No país não há dados oficiais sobre a produção de queijo de cabras, mas apenas estimativas. Segundo o Consorcio Regional de Experimentación Agricola (Crea), uma instituição que reúne produtores e indústria, cerca de 65 mil litros de leite são processados em laticínios, por mês, dos quais 50 mil litros se transformam em queijos semiartesanais e industriais, quase todos em tipos de franceses como Lusignan, Crottin, Camembert. Os outros 15 mil litros são elaborados de forma artesanal, basicamente queijo fresco ou semicurado. É esse queijo tradicional, produzido há décadas pelos criadores de cabras, que tem ganho importância nos últimos anos, embalados pela valorização de locais como Salta, Catamarca, Córdoba e Mendoza.
A estância La Canaria faz parte do grupo de propriedades argentinas que nasceu produzindo queijos. “É o que sabemos fazer. Nossa família chegou ao país em 1949, na região de Corrientes, na divisa com Brasil, Uruguai e Paraguai”, diz Ortega, hoje com 68 anos. Em busca de terras mais baratas, sua família foi para Salta, em 1955. Cinco anos depois, a estância foi comprada e batizada de La Canaria, uma homenagem às Ilhas Canárias, na Espanha, berço dos Ortega. “Nasci nessa ilha e fui criado com leite de cabra. Ainda sinto o perfume no ar”, diz o criador. As Canárias são famosas por seus queijos, como o Palmero de La Palma e o Majorero de Fuerteventura, este último elaborado com leite de cabras que há séculos estão na ilha, as majoreras, que produzem um leite gordo, com grande quantidade de proteína e de aroma particular em razão do pasto onde os animais são criados.
Mercado: os queijos com cerca de um quilo são vendidos por US$ 7,50 para os bares e restaurantes de Salta
Ortega tenta repetir na Argentina um pouco de sua história espanhola. Todos os dias, as cabras anglonubianas da estância La Canaria produzem entre 300 e 400 litros de leite. Elas ficam em pastos de alfafa no verão e no inverno o sorgo entra na dieta, junto com o farelo de milho. “É preciso se preparar”, diz. “Entre os meses de junho e agosto, a temperatura em Salta pode chegar a dez graus negativos.” A estância La Canaria tem 70 hectares, 60 próprios e 10 arrendados.
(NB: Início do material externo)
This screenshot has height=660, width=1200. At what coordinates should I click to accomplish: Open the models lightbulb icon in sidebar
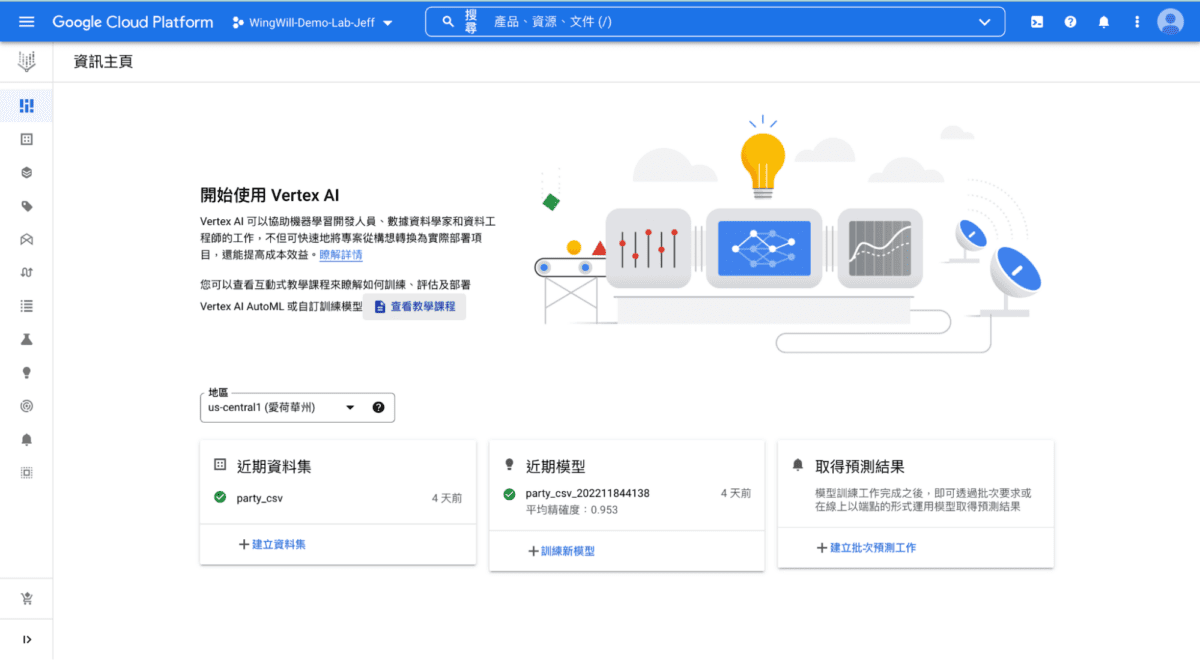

Em 40 hectares, Ortega cultiva tabaco e produz nove toneladas de folhas por ano, vendidas para a indústria de cigarros e charutos. Dos 20 hectares restantes, a maior parte é para a produção de feno e também para o pastoreio dos animais durante o dia. “De noite, com frio ou calor, todos são levados aos galpões para que não se estressem.”
Para produzir o queijo de cabra Ortega construiu um pequeno laticínio na estância, próximo da sala de ordenha das cabras. A produção artesanal é muito simples. Após a ordenha, o leite é pasteurizado a 68 graus centígrados. Em seguida, são adicionados fermento, cálcio e o coalho, que são as enzimas ácidas que vão transformar a gordura e a proteína do leite em queijo. As peças, cada uma com cerca de um quilo, ficam por três semanas em uma câmara fria, entre sete e oito graus centígrados. “Após esse tempo, o queijo está pronto”, diz Ortega. Atualmente, a produção da estância La Canaria é de 40 quilos de queijo por dia. Cada quilo é vendido por US$ 7,50.
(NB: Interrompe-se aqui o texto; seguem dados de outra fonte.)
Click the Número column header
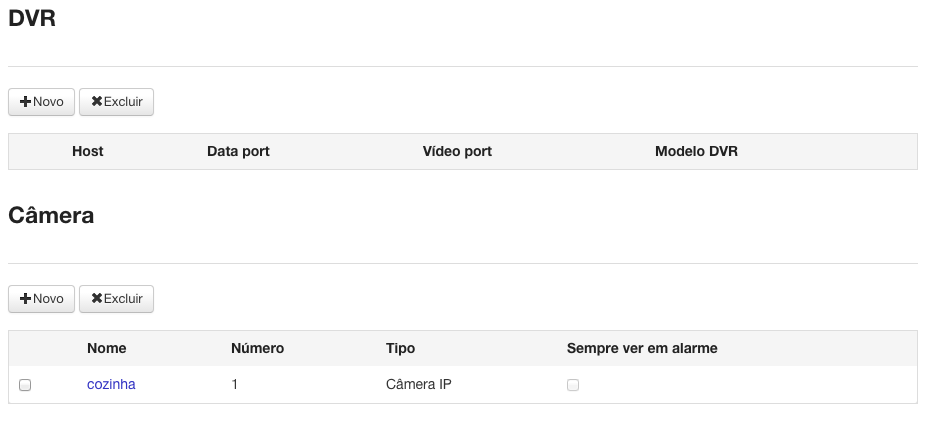coord(258,348)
Além do queijo, a estância comercializa animais, em geral os machos. Eles servem para cruzar com as fêmeas sem raça que são criadas na província de Salta e que representam a maior parte do rebanho local. “Vendo com cinco meses de idade, por cerca de US$ 100 cada”, diz Ortega. A média de produção de leite de fêmeas comuns é de cerca de dois litros por dia. A das fêmeas da estância La Canaria é de três litros. “Assim, ajudo também os criadores da região”, diz Ortega.